---------- Entries shown ----------
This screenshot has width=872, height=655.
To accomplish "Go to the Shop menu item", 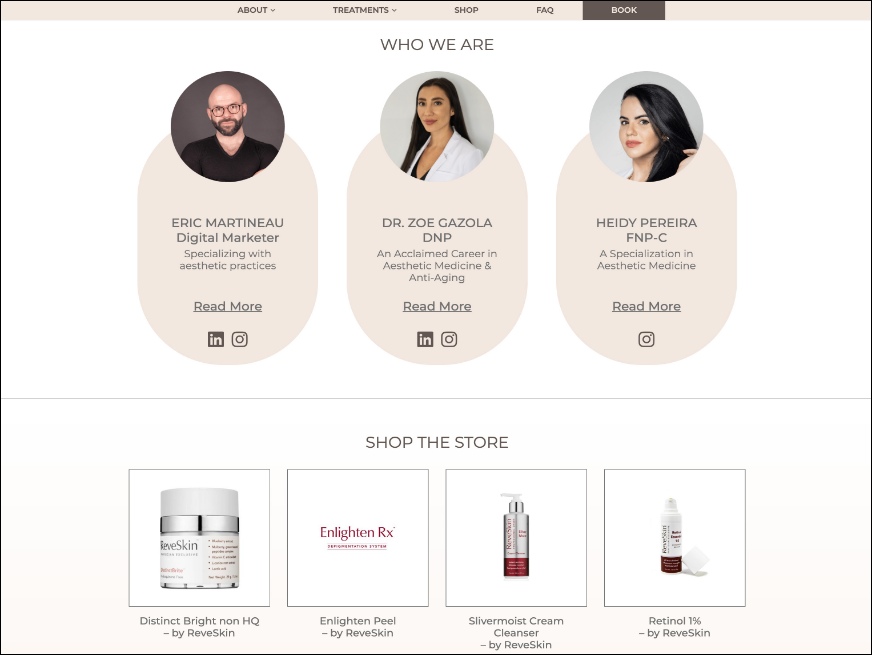I will 466,10.
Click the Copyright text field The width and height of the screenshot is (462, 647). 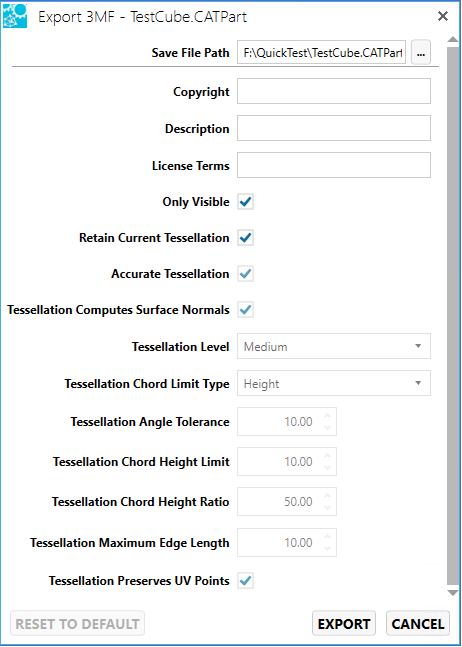(334, 91)
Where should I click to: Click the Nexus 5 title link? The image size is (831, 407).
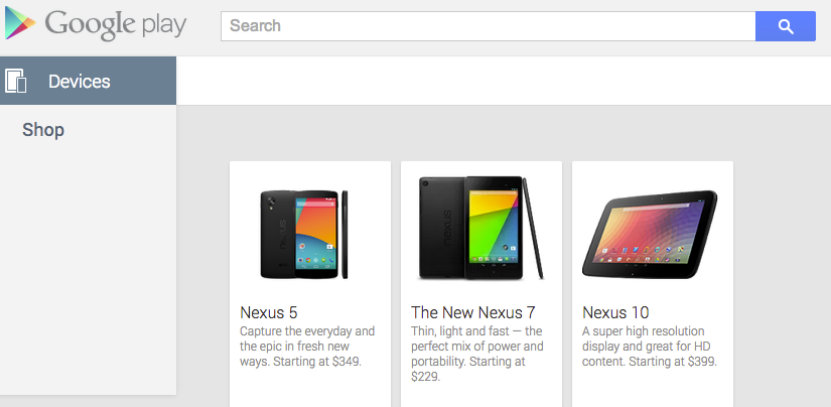(x=269, y=312)
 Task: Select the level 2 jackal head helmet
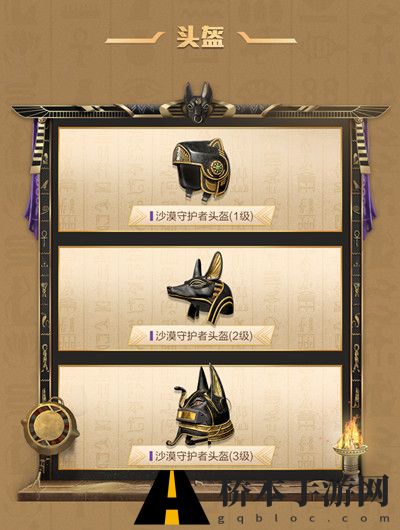[x=201, y=288]
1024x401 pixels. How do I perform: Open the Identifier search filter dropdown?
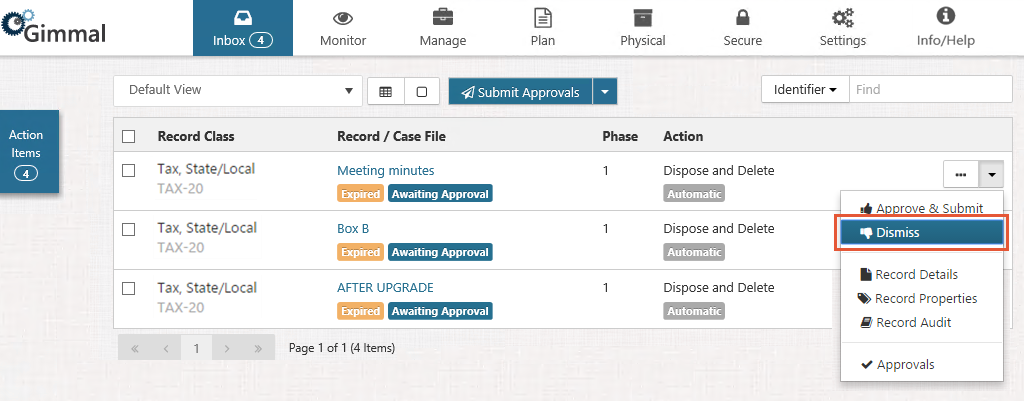point(805,89)
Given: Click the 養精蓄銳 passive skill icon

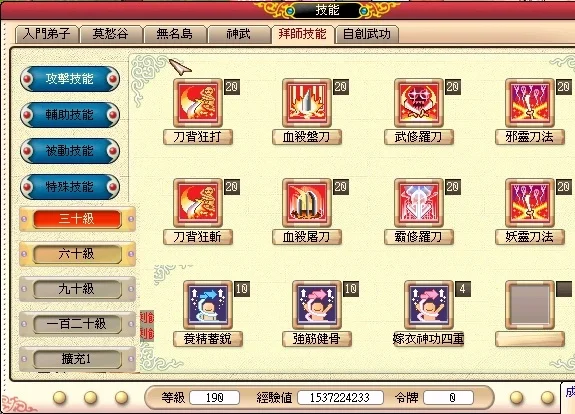Looking at the screenshot, I should point(208,305).
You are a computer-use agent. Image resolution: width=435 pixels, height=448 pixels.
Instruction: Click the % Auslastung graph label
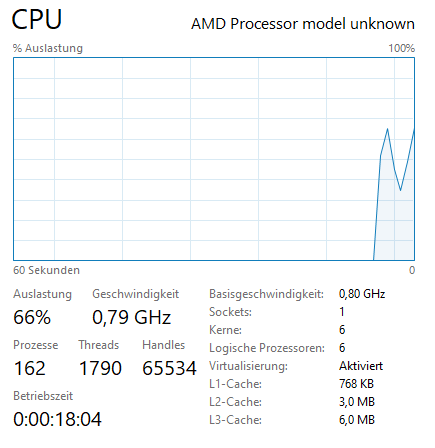[x=48, y=48]
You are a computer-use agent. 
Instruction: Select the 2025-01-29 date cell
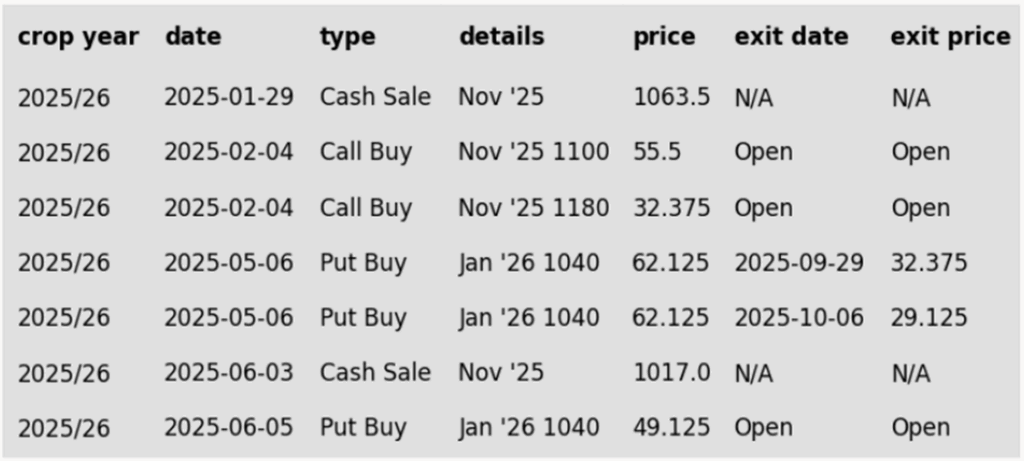(x=229, y=97)
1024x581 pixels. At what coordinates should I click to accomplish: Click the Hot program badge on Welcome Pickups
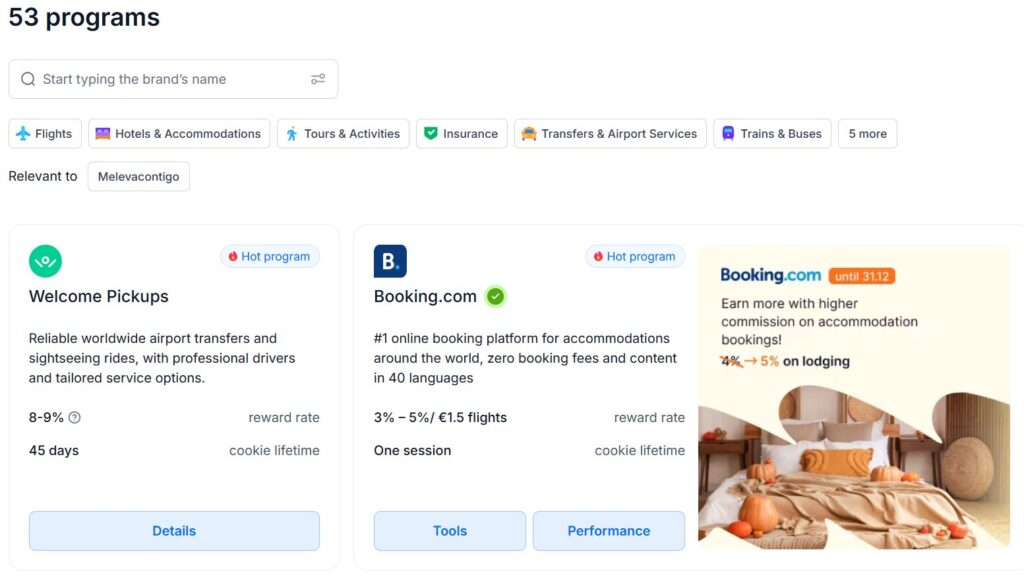270,257
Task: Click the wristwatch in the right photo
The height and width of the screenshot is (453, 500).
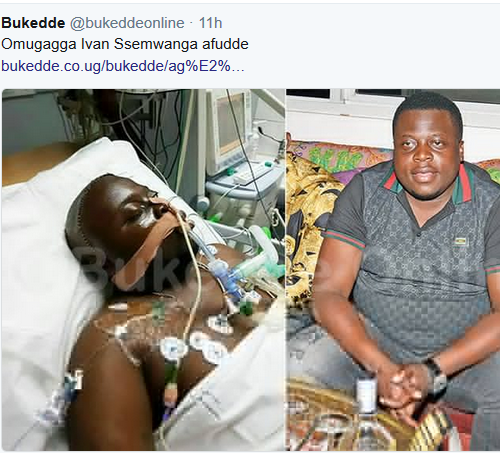Action: point(436,378)

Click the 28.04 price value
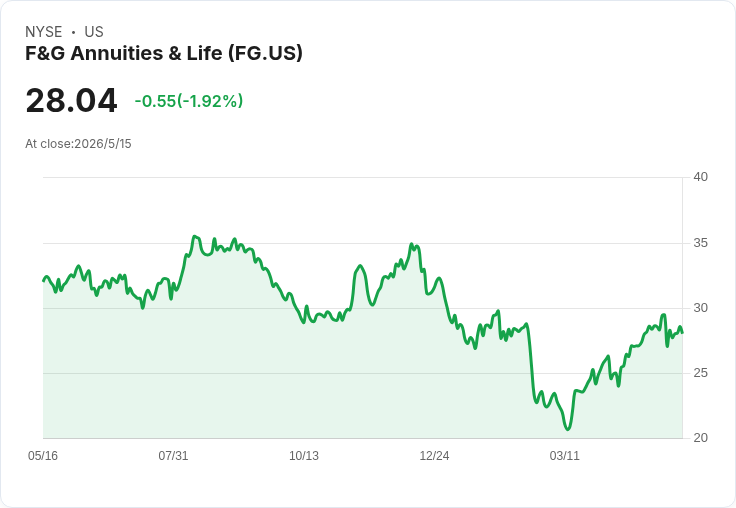(71, 100)
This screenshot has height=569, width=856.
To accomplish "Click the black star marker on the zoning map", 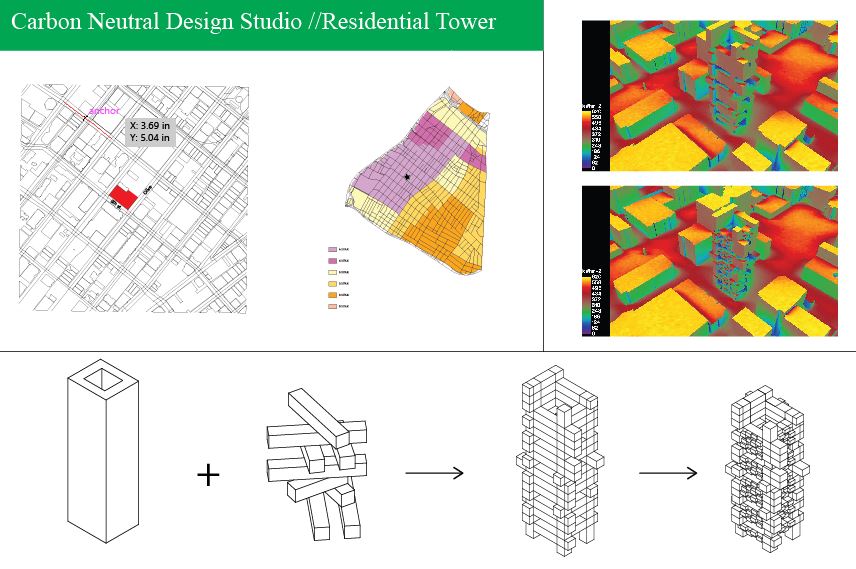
----------
> _Assignment_: For each line of the data that includes the word "computer", return a copy of it.

> _Written reply_:
You are a computer-use agent. Image resolution: width=435 pixels, height=448 pixels.
You are a computer-use agent. 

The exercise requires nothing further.